■ **WORK ITEM**:
Go through the entries below. Copy each line in which "PostgreSQL" appears.

■ **DATA**:
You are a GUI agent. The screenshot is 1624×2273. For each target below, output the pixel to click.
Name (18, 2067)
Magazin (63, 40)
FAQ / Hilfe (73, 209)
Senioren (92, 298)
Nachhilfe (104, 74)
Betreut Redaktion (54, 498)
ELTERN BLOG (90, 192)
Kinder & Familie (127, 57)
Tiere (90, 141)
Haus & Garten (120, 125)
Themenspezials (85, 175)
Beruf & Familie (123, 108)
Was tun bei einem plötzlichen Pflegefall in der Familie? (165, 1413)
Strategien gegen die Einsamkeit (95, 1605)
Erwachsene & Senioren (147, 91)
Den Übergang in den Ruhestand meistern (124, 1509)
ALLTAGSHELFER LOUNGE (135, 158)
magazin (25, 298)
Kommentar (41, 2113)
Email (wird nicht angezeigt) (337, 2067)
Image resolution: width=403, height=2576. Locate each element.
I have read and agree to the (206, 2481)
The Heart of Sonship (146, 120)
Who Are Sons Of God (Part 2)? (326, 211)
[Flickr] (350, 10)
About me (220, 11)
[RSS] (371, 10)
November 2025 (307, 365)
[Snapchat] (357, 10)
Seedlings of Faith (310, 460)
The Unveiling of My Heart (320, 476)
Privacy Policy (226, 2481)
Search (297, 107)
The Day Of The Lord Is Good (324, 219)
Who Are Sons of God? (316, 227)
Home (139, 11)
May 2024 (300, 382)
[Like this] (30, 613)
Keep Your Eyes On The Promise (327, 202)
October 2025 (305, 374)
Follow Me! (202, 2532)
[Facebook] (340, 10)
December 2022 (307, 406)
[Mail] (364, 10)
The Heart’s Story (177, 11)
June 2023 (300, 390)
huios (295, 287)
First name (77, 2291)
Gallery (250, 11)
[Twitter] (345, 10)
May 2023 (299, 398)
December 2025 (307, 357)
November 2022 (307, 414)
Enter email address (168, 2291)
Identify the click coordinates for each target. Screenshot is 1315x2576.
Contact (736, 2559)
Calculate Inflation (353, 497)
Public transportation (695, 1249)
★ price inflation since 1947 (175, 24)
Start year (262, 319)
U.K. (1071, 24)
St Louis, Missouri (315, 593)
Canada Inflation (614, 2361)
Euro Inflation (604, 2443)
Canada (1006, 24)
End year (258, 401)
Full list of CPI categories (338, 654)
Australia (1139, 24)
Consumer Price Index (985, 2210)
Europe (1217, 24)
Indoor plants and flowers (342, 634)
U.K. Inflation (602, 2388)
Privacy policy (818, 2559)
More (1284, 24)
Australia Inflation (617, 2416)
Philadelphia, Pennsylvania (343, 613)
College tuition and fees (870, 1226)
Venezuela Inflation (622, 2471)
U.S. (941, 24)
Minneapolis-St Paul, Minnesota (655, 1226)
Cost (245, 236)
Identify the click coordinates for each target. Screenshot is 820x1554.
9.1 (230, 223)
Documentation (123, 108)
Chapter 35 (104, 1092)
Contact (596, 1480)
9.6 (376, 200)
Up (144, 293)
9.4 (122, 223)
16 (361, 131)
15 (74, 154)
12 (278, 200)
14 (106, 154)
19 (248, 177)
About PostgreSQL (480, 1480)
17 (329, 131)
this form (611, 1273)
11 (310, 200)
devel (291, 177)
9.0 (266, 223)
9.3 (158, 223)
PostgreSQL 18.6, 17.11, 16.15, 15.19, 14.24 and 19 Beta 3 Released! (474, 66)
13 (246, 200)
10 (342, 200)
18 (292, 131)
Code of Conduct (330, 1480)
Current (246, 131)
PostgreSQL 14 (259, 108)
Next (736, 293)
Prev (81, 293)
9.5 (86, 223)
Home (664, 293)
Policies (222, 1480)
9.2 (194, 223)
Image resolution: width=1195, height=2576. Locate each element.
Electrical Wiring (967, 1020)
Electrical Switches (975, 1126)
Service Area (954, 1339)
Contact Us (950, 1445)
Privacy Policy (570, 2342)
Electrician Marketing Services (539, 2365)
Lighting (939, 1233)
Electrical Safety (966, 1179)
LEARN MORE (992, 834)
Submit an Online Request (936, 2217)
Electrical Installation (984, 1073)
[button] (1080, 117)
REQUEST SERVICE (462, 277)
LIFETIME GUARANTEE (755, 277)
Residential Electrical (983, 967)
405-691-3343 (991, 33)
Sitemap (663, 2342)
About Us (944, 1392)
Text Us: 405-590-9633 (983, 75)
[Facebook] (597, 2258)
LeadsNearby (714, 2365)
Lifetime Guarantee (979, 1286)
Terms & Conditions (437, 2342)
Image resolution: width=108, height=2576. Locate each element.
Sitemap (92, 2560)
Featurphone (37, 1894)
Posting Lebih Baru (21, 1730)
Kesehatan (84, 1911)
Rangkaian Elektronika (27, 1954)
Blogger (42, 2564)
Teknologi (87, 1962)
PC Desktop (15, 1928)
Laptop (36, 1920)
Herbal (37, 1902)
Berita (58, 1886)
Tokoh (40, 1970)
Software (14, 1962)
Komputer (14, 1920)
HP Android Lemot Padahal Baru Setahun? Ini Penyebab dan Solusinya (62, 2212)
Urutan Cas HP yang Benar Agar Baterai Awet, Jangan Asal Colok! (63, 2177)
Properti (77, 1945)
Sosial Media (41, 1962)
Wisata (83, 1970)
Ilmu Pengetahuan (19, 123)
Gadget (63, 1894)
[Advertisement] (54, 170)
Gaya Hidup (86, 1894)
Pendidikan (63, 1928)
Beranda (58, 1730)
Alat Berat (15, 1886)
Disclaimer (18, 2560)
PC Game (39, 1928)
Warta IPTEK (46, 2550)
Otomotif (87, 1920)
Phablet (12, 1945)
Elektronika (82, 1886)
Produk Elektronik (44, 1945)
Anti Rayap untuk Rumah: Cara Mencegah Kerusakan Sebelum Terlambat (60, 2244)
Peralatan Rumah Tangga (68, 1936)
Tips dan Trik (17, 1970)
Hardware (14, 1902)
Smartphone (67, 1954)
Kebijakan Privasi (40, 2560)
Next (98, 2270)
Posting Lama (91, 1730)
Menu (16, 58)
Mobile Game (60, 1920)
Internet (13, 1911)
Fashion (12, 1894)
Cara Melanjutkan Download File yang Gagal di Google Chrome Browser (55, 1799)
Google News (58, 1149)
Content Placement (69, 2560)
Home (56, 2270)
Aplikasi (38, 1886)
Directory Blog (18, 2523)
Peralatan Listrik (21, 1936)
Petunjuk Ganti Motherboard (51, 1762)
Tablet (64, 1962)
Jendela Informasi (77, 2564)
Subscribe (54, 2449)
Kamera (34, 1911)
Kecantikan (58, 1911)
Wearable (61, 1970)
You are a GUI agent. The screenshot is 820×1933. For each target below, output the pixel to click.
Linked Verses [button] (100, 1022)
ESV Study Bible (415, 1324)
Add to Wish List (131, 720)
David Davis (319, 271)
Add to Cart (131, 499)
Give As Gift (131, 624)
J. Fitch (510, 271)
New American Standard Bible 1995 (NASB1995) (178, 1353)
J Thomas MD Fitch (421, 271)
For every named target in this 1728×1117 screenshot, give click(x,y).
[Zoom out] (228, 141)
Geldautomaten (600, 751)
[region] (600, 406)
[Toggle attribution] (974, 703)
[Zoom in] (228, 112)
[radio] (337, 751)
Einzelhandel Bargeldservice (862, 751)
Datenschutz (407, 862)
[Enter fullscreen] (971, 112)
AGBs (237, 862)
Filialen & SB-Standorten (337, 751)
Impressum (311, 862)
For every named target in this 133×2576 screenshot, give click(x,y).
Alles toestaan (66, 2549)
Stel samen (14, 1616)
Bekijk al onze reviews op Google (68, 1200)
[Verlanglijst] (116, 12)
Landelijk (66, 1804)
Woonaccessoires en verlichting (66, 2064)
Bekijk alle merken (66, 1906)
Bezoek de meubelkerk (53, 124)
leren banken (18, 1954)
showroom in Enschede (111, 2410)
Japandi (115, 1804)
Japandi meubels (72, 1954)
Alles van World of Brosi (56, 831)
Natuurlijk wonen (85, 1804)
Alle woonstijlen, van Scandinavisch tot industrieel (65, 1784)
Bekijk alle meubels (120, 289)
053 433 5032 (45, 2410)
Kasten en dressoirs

■ **ANSWER TO THIS EXERCISE**:
About PostgreSQL (480, 1480)
PostgreSQL 18.6, 17.11, 16.15, 15.19, 14.24 and 19 Beta 3 Released! (474, 66)
PostgreSQL 14 (259, 108)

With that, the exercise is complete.